• **Brief**:
Find the word "accomplish" below. Copy each line that has it.

Dataset entries section start

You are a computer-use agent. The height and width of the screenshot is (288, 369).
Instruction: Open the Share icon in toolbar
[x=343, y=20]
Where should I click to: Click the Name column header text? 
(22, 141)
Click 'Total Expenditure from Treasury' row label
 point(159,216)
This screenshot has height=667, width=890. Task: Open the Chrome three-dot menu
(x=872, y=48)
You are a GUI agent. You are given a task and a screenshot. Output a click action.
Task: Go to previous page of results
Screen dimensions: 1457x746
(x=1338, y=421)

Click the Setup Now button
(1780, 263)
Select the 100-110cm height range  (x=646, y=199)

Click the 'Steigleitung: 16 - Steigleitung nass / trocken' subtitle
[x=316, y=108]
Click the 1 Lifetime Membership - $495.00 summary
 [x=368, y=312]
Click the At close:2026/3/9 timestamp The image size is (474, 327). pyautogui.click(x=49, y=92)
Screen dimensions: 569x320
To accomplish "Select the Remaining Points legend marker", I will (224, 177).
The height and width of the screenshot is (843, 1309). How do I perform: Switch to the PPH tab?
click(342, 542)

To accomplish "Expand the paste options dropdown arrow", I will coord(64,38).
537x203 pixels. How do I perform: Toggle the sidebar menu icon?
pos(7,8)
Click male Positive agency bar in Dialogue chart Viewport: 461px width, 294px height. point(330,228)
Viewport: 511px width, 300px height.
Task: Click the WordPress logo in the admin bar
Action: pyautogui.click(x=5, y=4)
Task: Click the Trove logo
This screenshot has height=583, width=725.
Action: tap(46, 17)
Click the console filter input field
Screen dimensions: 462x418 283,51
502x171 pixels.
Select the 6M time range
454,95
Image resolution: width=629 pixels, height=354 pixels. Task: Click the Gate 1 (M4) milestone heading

Dataset entries section end

• **Reply to the task**:
To accomplish "Select the Remaining Points legend marker", I will (224, 177).
To accomplish "Expand the paste options dropdown arrow", I will coord(64,38).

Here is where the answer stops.